The Indian Institute of Technology (IIT), Madras has become the first research organisation in the world to release the most detailed 3D high-resolution images of the fetal brain, Director V Kamakoti said on Tuesday.
The key applications of generating such high-resolution brain images are advancements to current fetal imaging technologies for early diagnosis and treatment of developmental disorders.
The pioneering work by the Sudha Gopalakrishnan Brain Centre of IIT Madras pushes the frontiers of Brain Mapping Technology and places India in the global league of brain mapping science as this is a first-of-its-kind work anywhere in the world, he said.
According to researchers, it is vital for the country to understand brain development from the foetus to a child, to adolescence and to a young adult, and developmental disorders like learning disabilities and autism.
"For the first time globally, 5,132 brain sections have been captured digitally using cutting-edge Brain Mapping Technology developed by the Sudha Gopalakrishnan Brain Centre in the institute. This work will advance the field of neuroscience and potentially lead to the development of treatment for health conditions affecting the brain.
"This monumental work is the first time such advanced human neuroscience data has been produced from India. The project was done at less than 1/10th of the cost in Western countries. The research was undertaken by a multidisciplinary team at IIT Madras with researchers from India, Australia, the US, Romania and South Africa, and medical collaborations with Chennai-based Mediscan Systems and Saveetha Medical College Hospital," Kamakoti said.
The findings of the research have been accepted for publication as a special issue by the Journal of Comparative Neurology, a century-old peer-reviewed systems neuroscience journal.
This data set, 'DHARANI', is freely available for all researchers worldwide.

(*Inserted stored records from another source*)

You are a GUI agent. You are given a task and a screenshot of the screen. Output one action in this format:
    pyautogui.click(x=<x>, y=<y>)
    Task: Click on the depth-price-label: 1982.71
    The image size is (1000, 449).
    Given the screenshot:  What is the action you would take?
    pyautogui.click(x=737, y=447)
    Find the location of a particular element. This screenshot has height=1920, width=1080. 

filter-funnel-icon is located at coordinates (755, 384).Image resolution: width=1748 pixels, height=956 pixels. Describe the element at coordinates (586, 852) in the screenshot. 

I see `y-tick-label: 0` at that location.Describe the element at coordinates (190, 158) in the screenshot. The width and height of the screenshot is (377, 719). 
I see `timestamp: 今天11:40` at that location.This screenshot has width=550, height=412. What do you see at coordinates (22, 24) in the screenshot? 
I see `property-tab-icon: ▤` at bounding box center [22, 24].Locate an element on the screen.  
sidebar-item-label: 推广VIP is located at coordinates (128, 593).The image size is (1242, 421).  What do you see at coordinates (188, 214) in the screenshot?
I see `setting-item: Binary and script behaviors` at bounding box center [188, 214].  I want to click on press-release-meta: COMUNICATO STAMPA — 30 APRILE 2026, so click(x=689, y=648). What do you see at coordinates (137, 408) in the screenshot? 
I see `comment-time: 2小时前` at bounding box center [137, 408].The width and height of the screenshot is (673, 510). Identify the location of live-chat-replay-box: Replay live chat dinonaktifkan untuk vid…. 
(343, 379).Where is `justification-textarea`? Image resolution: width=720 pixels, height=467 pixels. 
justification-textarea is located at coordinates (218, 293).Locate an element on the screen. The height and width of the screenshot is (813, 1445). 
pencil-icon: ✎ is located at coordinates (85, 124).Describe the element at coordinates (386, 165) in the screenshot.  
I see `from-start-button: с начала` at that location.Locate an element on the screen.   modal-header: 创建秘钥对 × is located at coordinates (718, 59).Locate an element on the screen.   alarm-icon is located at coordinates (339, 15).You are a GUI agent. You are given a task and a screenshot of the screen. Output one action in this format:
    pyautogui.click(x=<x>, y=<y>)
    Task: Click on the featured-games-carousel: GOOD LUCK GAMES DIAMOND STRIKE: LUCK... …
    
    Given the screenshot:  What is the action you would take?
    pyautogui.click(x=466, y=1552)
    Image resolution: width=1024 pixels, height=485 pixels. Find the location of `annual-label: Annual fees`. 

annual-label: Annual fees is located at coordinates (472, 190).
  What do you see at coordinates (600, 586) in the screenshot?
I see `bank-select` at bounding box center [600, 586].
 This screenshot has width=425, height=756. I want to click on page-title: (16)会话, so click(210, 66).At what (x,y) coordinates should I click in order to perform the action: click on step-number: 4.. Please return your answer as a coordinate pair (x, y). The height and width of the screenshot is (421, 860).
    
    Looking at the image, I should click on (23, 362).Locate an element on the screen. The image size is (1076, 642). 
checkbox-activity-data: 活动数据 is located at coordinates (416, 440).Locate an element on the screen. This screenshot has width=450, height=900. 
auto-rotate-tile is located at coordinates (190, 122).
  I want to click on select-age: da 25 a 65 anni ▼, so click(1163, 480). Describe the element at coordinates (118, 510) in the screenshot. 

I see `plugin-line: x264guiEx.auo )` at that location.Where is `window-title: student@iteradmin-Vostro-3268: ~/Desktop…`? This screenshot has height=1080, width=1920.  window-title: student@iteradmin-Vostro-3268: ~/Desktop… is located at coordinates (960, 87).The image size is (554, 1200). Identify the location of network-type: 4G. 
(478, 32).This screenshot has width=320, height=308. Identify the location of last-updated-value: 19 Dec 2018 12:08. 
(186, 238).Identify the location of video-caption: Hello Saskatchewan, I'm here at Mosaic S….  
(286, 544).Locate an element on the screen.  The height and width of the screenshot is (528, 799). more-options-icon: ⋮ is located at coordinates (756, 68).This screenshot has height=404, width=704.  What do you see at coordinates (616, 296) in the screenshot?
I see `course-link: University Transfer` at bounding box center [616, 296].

"DHARANI is now the largest publicly accessible digital dataset of the human fetal brain, created with less than one-tenth of the initial funds that powered the Allen Brain Atlas, and with a technology platform that was entirely custom-made in India between 2020 and 2022, during the COVID pandemic," said Suzana Herculano-Houzel, Editor-in-Chief, Journal of Comparative Neurology.
"IIT Madras, thus, joins the Allen Brain Institute, and India joins the US, at the table of human brain cartography where large sums are invested to provide mankind with freely-available atlases of the available knowledge about the structures that compose the human brain," he added.
The Sudha Gopalakrishnan Brain Centre was launched in 2022 to power a large-scale multi-disciplinary effort in the fields of science, technology, computing and medicine and to map human brains at the cellular level.